## STATED GOAL
Echo every line of the records below word for word, but leave the pictures out.

## Records of documents and screenshots with pointing entries
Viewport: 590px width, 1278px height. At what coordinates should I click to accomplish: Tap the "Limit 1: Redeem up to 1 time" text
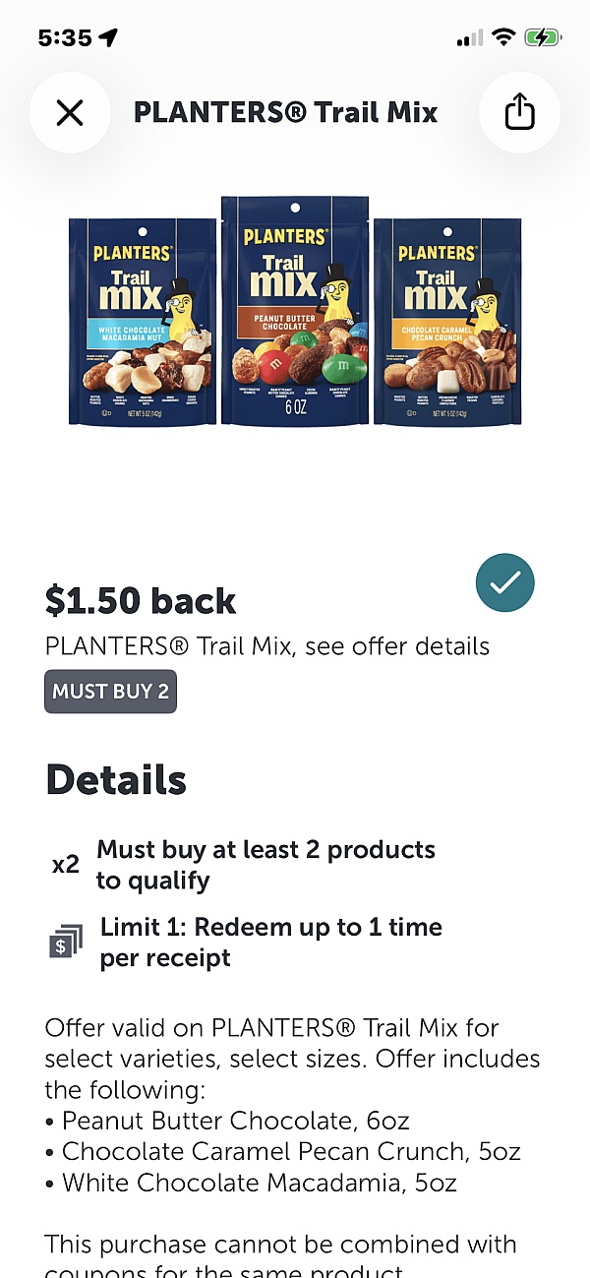pos(271,927)
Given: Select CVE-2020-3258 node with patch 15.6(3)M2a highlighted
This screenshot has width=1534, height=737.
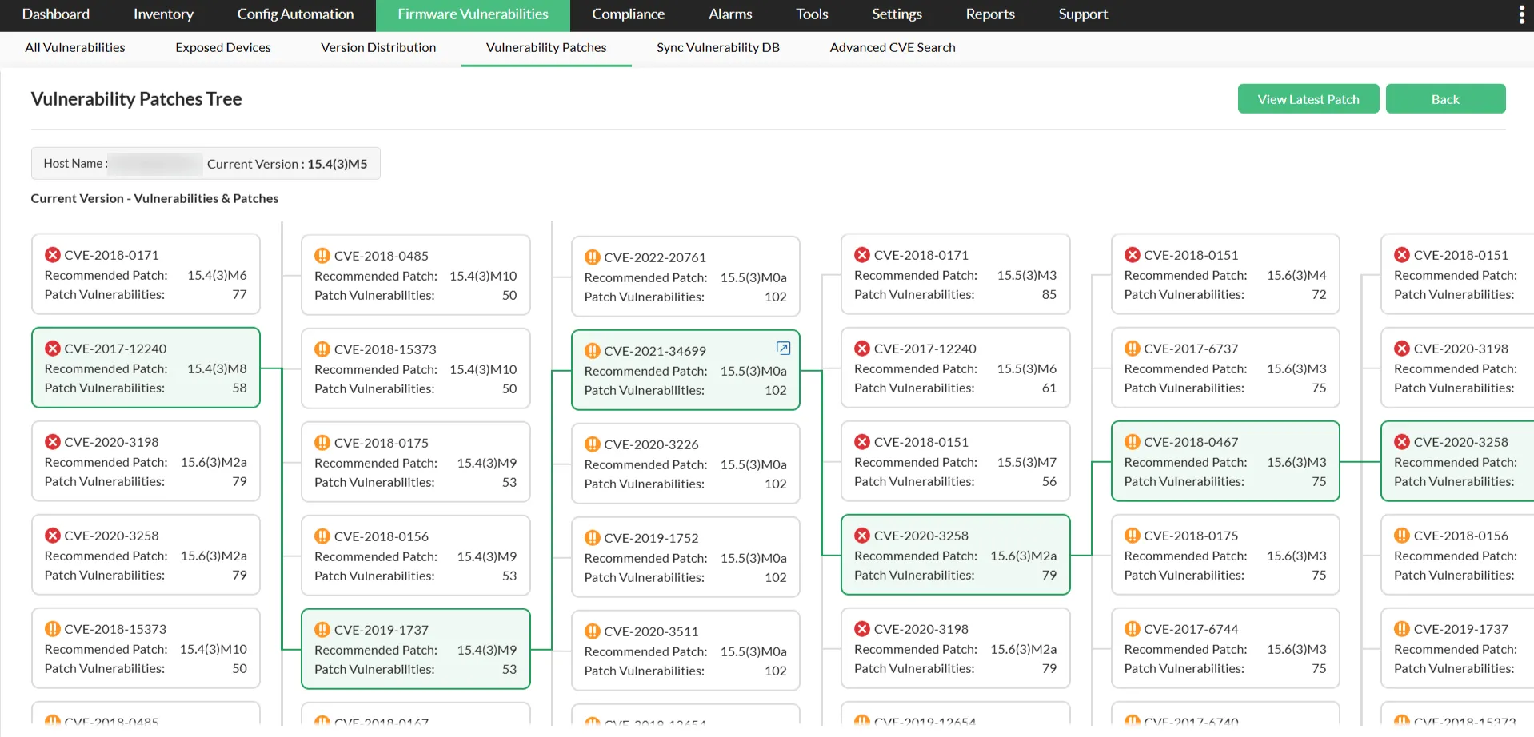Looking at the screenshot, I should coord(955,556).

## THE SOLUTION
Viewport: 590px width, 1278px height. At what coordinates should I click to accomplish: Tap the "Limit 1: Redeem up to 1 time" text
pos(271,927)
Given: Select CVE-2020-3258 node with patch 15.6(3)M2a highlighted
This screenshot has width=1534, height=737.
Looking at the screenshot, I should coord(955,556).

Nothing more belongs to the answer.